Table 1 compares the computational cost and inference burden for several verification strategies:
| Method | Extra Inference Cost | Reward Signal Granularity |
|---|---|---|
| Dual-prompt RLVR | Full verification response | Sequence-level, binary |
| LaSeR | 1 token/prob, last token | Sequence-level, scalar |
| RLHF w/ reward model | Reward model fwd pass | Sequence-level |
4. Empirical Validation and Model Performance
Empirical results in (Yang et al., 16 Oct 2025) demonstrate that incorporating the last-token self-rewarding score during training strengthens both the model's reasoning accuracy and its self-verification F1 score—often in the 70–80% range. These scores are directly usable at inference for weighted majority voting, amplifying consensus decision quality as the number of generated solutions increases. The LaSeR-equipped models (e.g., OctoThinker, Qwen2.5, Open-Reasoner-Zero variants) outperform baselines on math reasoning benchmarks and show that the self-rewarding score provides reliable test-time self-assessment, improving inference-time scaling without need for ground-truth answers or human-labeled data.
5. Comparison with Broader Self-Rewarding Methods
While many self-rewarding or self-alignment mechanisms (e.g., contrastive prompt scoring in (Liu et al., 2024), self-judging reinforcement methods, or token-level reward redistribution) define the reward as a function of log-likelihoods or preferences aggregated over the sequence, the last-token self-rewarding score is distinguished by its truncation to the final position and direct connection to the verification signal. In contrast to reward signals diffused across tokens or requiring preference modeling via auxiliary judge chains, this method is information-theoretically minimal and tightly linked to the model's final prediction confidence.
6. Practical Implications and Future Directions
The last-token self-rewarding paradigm shifts both training and deployment towards greater efficiency, interpretability, and self-sufficiency. It enables LLMs to provide a built-in confidence and correctness estimate for their answers, which is particularly valuable for automated reasoning, problem-solving, and applications where external verification is costly or unavailable. The theoretical result—reducing RLVR reward to a scaled log-probability at the last token—may inspire further research into integrating similar closed-form reward structures for other task domains and for multi-step verification dynamics. The approach has potential for application in confidence calibration, ensemble consensus voting, and more robust scalable alignment without external supervision.

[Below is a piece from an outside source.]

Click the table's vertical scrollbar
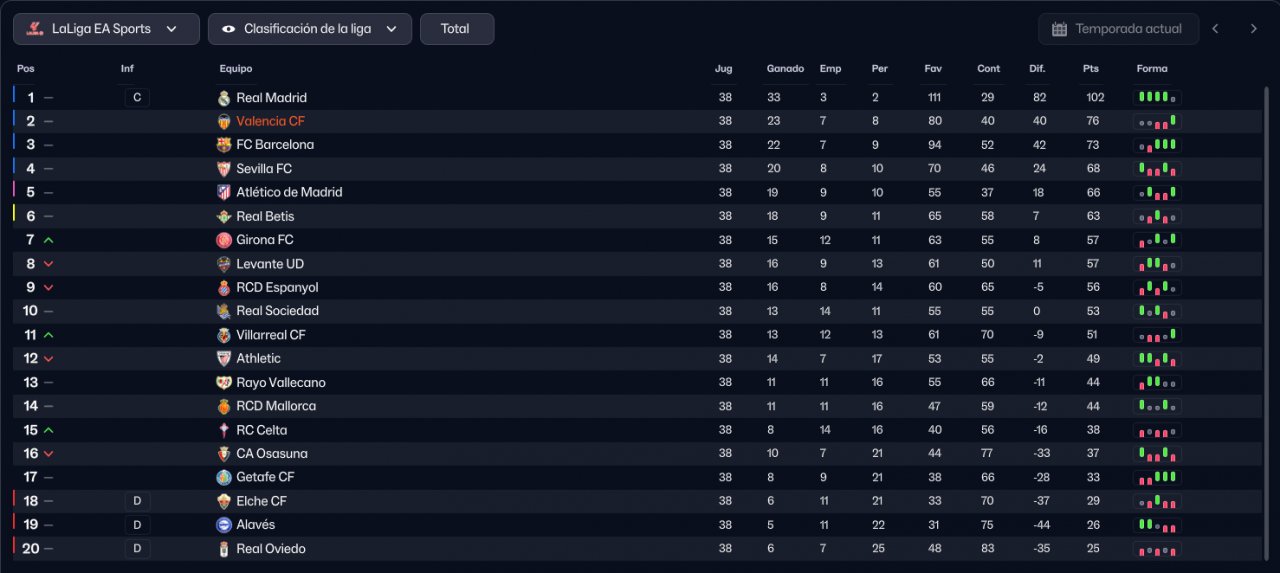The image size is (1280, 573). pos(1266,300)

7. Limitations and Considerations
While the last-token self-rewarding formalism is elegant and efficient, its quality depends critically on selecting a meaningful verification token and ensuring the reference distribution's invariance. If the problem formulation or the verification condition is poorly specified, or if sequence structure does not admit clear verdict tokens, the score may lose fidelity as a reward signal. Additionally, further research is needed to assess generalization in open-ended or non-binary tasks and to investigate the information content of last-token probabilities beyond simple binary correctness.
In summary, the last-token self-rewarding score (Yang et al., 16 Oct 2025) is a theoretically grounded, operationally efficient measure for self-verification in LLMs, enabling both effective reinforcement learning and inference-time self-assessment by leveraging the next-token log-probability ratio at the sequence’s endpoint. This approach integrates seamlessly with preference optimization and scalable alignment frameworks, providing robust performance benefits across reasoning tasks in modern LLM systems.